---- Texto
Hay ciertamente poco escrito sobre
"ética del consumo". Pero cuando se lee y se piensa algo sobre el
tema, aparecen enseguida tres tipos de cuestiones: (i) casos y ejemplos como
los aludidos arriba, entre muchos otros; (ii) explicaciones históricas,
sociológicas, psicológicas, económicas y hasta religiosas, todas ellas
deterministas, que pretenden dar razón de la conducta de los consumidores; y
(iii) la cuestión propiamente normativa: qué y cómo deberíamos consumir para
consumir "bien", y por qué. Las recomendaciones normativas de los
autores decentes suelen ser bastantes razonables (incluso las más radicales),
por lo que es fácil dejarse seducir por ellas aunque carezcan de todo
fundamento. Pero si uno se pregunta por qué debería uno consumir lo que tales
autores dicen que debería consumir; o dejar de consumir lo que a ellos les
parece que uno debería dejar de consumir; o por qué debería uno gastar su
dinero como estos profesores recomiendan y no de otro modo, entonces uno
comienza a sentir que hay algo que no encaja.
--------
---- Información proporcionada
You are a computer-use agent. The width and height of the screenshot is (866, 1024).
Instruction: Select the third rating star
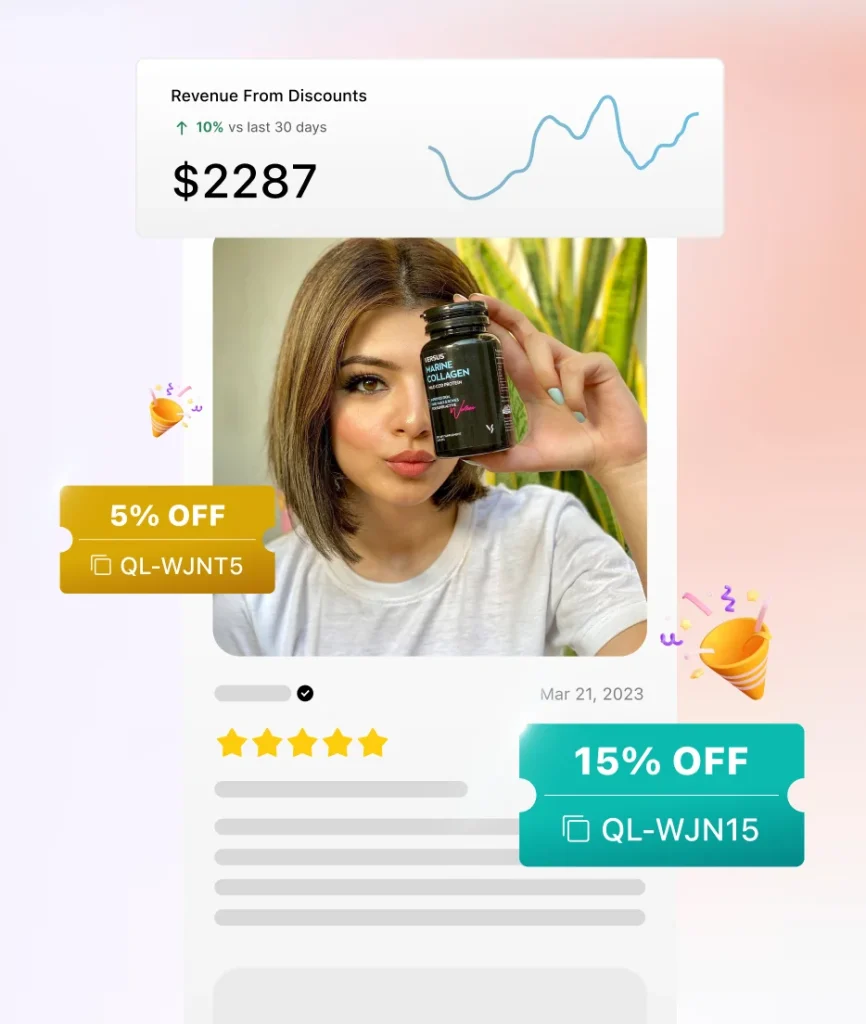click(302, 743)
--------
Objetivo>
Según el texto sobre la ética del consumo, ¿qué rasgo comparten las explicaciones que pretenden dar razón de la conducta de los consumidores?

Resultado del ejercicio>
Todas ellas son deterministas.